Changing scale can feel intimidating at first, but it refreshes your habits and introduces challenges that spark new learning.


4. Explore New Techniques and Materials

painting with coffee using watercolor techniques

Sometimes progress slows simply because we stop learning new technical skills.

Try experimenting with techniques you’ve never explored — glazing, scumbling, or working with a limited palette. Even small technical shifts can open new ways of thinking.

You might also experiment with a different medium. Oil painters might try gouache or watercolor; acrylic painters might explore drawing materials. Each medium teaches something unique about edges, layering, and color relationships.
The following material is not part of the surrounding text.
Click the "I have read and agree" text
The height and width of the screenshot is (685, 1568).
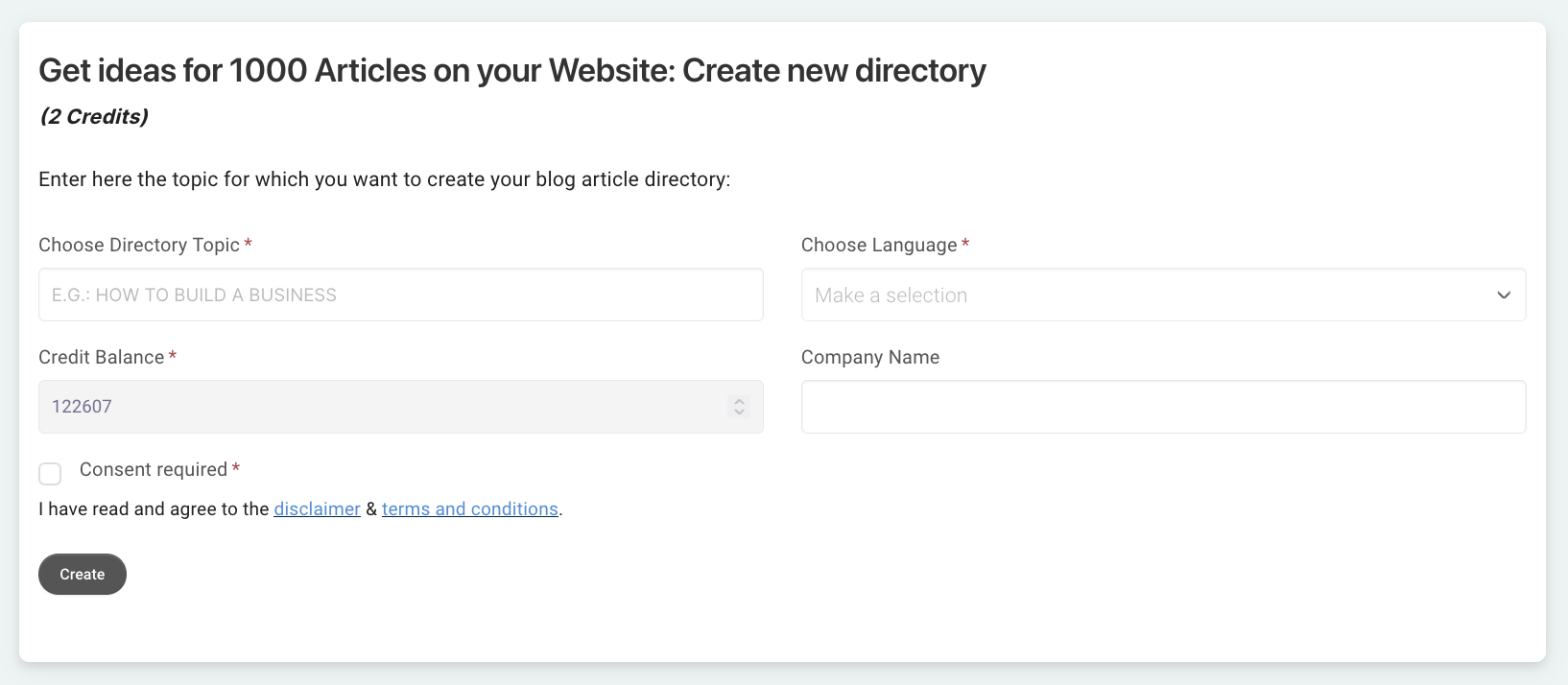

When you return to your primary medium, you often bring unexpected insights with you.

Curiosity is one of the most powerful tools an artist has. Treat experimentation as exploration rather than commitment.


5. Surround Yourself with Artists Who Challenge You

One of the greatest catalysts for growth is community. During my own training, I learned as much from classmates as I did from instructors. Sharing work, discussing struggles, and encouraging risk-taking created momentum that was hard to achieve alone.

If possible, connect with painters at a similar or higher skill level. Learn from one another and exchange honest feedback.

If a local group isn’t available, online communities or even a small circle of trusted artist friends can make a huge difference. Research consistently shows that working alongside supportive peers increases motivation and long-term consistency.

Painting may be solitary, but artistic growth rarely is.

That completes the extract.